L’infibulazione nel mondo
Altro discorso chiaramente è l’infibulazione, che consiste nell'asportazione del clitoride (escissione del clitoride), delle piccole labbra e di parte delle grandi labbra vaginali con cauterizzazione, a cui segue la cucitura della vulva, lasciando aperto solo un foro per permettere la fuoriuscita dell'urina e del sangue mestruale. Sono 200 milioni nel mondo le donne e le adolescenti che hanno subito mutilazioni parziali o totali dei genitali femminili. Come altre pratiche la mutilazione degli organi genitali femminili (Mgf) sottende una concezione proprietaria della bambina, ragazza o donna.

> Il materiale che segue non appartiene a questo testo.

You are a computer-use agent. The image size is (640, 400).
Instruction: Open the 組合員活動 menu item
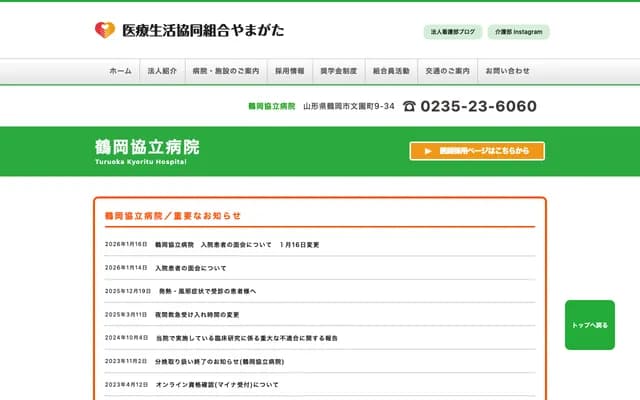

I rapporti sessuali, attraverso questa pratica, vengono impossibilitati fino alla defibulazione (cioè alla scucitura della vulva), effettuata direttamente dallo sposo prima della consumazione del matrimonio. Le puerpere, le vedove e le donne divorziate sono sottoposte a reinfibulazione con lo scopo di ripristinare la situazione prematrimoniale di purezza. In seguito a questa pratica i rapporti diventano dolorosi e difficoltosi, spesso insorgono cistiti, ritenzione urinaria e infezioni vaginali e possono presentarsi anche danni al momento del parto, con conseguente gravi per il nascituro.
Casi in aumento in Gran Bretagna
Solo in Gran Bretagna questo anno si sono registrati 5300 nuovi casi e 6000 l’anno scorso, ma il censimento è iniziato da relativamente poco tempo per evidenziare un trend (che comunque rispetto ad anni fa risulta in crescita). Intanto a Nairobi, pochi mesi fa, sono stati effettuati una serie di delicati interventi ricostruttivi per restituire la femminilità, il piacere, la sessualità e la salute a 40 donne keniane che avevano subito infibulazione. La reale dimensione di questo rito continua però a essere impressionante. Ma a prescindere dalle leggi – come la Risoluzione ONU che prevede la messa al bando universale delle mutilazioni genitali femminili – è necessario agire sulla scolarizzazione e sulle campagne culturali e di sensibilizzazione che sono raccontate sui social con l'hashtag #endFGM. In questo contesto la luce che ha acceso Enedina Vance evidenzia uno degli aspetti (non l’unico) sui quali si dovrebbe iniziare a riflettere: i figli e le figlie non sono nostri, mai.